Egfr and p egfr

Cells pretreated with nimotuzumab received irradiation as described above. Cytoplasmic and nuclear extracts were prepared according to the directions for using the nuclear and cytoplasmic extraction kit (Beyotime, Nanjing, Jiangsu, People’s Republic of China) 6 hours after irradiation. Protein concentration was determined by the BCA protein assay kit (Servicebio, Wuhan, Hubei, People’s Republic of China). Protein lysates were then separated on an 8% or 12% SDS-PAGE gel depending on the protein molecular weight and transferred to PVDF membranes (Millipore, Billerica, MA, USA). Immunoblots were blocked in 5% protease-free bovine serum albumin for 1 hour and probed with γ-H2AX (Abcam, Cambridge, UK), EGFR and p-EGFR (Cell Signaling Technology, Beverly, MA, USA), DNA-PK (Cell Signaling Technology, Beverly, MA, USA), p-DNA-PK (Epitomics, Burlingame, CA, USA), as well as GAPDH and Lamin B1 (Goodhere, Hangzhou, Zhejiang, People’s Republic of China) antibodies.
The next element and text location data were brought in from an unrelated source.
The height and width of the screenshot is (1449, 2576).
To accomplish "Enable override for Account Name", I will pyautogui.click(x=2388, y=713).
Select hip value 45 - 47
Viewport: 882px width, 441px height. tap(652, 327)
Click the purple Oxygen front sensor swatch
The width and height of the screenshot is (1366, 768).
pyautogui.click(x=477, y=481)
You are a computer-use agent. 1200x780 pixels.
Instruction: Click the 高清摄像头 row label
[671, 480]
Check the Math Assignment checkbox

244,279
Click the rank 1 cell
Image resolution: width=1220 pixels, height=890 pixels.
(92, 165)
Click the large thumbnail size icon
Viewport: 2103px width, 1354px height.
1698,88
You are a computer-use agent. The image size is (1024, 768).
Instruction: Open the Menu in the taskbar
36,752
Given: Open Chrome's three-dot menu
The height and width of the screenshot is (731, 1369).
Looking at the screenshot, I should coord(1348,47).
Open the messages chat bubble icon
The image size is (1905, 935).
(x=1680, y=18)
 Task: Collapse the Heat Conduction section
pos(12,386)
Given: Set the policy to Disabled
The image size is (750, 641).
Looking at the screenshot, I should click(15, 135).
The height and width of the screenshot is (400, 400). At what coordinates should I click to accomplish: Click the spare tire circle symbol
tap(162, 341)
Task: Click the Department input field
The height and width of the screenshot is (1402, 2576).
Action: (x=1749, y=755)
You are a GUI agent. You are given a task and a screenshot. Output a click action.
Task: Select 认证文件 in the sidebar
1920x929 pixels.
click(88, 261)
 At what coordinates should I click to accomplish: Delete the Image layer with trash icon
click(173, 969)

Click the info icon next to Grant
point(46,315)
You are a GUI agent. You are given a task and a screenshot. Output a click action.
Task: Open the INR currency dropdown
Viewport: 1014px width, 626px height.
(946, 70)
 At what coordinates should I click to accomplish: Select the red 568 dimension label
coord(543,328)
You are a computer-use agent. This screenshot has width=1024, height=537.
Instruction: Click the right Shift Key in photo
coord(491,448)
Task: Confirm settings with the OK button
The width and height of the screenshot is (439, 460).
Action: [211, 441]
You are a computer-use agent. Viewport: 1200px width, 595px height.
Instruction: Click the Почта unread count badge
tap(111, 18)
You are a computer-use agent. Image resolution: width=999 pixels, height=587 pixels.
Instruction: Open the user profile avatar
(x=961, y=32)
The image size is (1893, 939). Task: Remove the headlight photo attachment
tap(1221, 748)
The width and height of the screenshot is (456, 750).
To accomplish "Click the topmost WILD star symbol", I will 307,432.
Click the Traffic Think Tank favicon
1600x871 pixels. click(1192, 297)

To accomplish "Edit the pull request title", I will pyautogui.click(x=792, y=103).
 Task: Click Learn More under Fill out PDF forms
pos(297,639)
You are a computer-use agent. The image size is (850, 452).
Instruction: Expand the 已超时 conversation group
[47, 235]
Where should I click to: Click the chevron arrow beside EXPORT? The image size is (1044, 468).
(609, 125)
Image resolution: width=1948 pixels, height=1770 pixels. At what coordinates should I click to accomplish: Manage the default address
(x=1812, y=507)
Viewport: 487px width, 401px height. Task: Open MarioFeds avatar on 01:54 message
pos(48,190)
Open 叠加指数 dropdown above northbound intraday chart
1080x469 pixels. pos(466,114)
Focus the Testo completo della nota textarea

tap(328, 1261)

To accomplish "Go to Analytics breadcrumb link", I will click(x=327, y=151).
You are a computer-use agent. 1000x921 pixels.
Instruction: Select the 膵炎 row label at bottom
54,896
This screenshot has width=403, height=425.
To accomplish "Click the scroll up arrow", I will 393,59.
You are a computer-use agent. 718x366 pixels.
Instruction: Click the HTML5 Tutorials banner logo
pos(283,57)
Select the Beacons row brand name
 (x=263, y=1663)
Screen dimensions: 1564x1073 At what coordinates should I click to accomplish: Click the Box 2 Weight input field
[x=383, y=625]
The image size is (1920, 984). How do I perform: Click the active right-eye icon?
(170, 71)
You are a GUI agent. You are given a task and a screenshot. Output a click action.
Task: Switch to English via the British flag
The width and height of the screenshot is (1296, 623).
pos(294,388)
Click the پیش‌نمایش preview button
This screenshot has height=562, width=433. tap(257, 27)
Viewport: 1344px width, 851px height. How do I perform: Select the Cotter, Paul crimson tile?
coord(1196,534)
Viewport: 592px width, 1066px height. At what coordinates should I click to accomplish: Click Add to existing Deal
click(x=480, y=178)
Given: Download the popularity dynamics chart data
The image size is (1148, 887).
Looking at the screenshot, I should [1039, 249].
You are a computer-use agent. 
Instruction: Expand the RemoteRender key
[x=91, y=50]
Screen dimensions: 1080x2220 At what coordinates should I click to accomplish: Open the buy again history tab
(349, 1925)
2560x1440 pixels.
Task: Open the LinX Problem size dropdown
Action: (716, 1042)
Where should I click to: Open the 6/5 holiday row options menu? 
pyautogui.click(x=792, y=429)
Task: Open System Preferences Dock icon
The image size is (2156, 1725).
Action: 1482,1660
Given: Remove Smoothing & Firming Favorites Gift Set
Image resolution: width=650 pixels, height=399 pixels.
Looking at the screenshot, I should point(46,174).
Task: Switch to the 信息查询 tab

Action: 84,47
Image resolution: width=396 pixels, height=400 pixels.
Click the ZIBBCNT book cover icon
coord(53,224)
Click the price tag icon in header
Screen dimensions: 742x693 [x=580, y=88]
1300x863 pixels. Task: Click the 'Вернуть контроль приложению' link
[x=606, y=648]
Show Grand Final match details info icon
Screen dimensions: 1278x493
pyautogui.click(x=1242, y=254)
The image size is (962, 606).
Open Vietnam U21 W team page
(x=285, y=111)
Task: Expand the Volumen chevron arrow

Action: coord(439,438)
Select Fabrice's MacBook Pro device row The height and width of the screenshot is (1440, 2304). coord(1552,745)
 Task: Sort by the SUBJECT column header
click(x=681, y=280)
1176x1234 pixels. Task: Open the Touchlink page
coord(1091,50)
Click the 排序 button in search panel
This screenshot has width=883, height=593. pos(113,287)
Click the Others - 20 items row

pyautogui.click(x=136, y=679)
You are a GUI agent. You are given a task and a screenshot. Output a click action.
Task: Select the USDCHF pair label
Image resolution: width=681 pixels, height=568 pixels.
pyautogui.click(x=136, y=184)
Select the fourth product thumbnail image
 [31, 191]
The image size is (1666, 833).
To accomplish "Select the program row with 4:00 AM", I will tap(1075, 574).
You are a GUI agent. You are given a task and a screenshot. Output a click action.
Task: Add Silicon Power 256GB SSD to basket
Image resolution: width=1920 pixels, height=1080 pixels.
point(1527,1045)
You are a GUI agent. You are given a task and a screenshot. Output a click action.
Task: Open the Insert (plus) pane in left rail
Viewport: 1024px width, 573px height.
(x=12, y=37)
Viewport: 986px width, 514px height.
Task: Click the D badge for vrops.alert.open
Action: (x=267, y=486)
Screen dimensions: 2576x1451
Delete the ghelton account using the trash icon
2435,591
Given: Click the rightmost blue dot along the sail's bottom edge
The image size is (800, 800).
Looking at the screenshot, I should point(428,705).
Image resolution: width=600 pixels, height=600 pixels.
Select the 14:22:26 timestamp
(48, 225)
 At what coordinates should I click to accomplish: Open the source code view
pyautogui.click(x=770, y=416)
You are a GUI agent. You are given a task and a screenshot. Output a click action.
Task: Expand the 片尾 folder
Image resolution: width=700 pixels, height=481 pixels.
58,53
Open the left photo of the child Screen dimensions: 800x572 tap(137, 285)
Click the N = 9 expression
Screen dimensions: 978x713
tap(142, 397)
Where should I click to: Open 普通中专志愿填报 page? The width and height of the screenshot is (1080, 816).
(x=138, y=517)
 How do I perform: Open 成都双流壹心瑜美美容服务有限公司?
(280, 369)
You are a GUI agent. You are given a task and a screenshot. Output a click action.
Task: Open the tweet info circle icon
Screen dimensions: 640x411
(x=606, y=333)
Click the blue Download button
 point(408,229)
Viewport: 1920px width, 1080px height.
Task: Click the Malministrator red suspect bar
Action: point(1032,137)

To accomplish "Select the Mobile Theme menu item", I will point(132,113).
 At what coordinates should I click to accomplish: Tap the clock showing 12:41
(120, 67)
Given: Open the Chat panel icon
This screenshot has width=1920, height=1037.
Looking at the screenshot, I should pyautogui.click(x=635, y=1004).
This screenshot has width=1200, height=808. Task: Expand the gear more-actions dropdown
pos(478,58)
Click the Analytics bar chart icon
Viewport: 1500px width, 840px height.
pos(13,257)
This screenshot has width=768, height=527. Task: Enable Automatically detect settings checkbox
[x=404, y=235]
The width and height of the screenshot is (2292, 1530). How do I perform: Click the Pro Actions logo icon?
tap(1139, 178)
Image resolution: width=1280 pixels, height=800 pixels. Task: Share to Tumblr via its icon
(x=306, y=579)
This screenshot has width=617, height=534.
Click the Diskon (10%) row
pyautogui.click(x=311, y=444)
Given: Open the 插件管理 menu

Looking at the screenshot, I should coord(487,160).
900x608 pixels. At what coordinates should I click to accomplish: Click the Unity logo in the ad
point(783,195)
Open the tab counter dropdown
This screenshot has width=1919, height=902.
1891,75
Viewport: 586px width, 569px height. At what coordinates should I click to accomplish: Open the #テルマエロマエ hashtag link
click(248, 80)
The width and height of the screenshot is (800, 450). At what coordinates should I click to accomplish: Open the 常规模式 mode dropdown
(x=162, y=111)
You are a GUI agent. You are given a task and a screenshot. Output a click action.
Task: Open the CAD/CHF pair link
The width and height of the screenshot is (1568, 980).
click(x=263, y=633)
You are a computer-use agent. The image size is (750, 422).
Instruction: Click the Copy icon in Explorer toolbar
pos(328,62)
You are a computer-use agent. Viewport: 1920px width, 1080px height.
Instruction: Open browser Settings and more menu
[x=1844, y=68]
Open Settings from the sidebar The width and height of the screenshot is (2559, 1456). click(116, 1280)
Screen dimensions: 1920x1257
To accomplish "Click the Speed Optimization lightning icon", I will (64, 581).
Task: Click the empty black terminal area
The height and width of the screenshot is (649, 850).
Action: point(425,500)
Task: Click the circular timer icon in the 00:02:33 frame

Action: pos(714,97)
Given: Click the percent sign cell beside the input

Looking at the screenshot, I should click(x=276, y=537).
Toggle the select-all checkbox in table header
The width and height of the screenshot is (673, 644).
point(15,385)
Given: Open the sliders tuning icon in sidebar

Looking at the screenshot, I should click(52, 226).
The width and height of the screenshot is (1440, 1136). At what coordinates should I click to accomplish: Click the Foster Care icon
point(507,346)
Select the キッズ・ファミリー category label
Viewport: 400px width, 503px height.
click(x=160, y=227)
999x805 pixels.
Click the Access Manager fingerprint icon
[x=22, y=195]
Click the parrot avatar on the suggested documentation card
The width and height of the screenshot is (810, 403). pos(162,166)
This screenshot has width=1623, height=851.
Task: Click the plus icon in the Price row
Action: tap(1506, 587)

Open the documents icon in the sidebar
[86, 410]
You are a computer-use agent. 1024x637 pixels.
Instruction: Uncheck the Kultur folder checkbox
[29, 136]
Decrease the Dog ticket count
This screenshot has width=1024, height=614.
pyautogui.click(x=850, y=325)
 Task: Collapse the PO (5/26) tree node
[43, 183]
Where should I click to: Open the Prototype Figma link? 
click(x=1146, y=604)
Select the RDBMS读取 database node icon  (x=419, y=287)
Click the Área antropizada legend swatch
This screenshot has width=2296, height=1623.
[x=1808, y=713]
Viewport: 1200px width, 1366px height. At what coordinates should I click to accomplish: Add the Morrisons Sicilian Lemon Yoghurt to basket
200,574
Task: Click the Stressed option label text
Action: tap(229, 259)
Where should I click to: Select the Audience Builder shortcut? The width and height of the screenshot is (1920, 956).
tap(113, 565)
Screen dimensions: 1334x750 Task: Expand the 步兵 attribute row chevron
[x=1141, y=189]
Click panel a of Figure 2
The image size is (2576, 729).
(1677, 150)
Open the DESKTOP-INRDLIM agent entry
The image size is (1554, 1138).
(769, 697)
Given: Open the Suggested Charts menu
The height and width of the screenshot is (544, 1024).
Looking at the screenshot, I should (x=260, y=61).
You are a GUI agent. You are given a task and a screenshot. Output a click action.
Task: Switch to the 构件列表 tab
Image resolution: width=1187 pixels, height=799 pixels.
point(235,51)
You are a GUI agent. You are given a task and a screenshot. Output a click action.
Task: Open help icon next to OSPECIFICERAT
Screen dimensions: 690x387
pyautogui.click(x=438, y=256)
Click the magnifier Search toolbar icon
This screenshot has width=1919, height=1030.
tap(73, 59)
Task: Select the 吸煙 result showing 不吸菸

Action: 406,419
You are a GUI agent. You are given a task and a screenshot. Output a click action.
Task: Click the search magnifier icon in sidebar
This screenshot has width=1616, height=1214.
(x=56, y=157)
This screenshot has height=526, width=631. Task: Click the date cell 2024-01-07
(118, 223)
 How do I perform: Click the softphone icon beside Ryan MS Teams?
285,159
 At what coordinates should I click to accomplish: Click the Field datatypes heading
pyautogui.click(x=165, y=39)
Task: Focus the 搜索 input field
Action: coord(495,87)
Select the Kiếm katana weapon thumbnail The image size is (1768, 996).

The membranes were continually incubated with appropriate horseradish peroxidase secondary antibodies (Invitrogen, Carlsbad, NM, USA) after washing, and then we detected protein with a chemiluminescence kit (Invitrogen) and visualized the bands on an X-ray film. GAPDH and Lamin B1 were used as an internal control for cytoplasmic and nuclear proteins, respectively, to balance equal loading.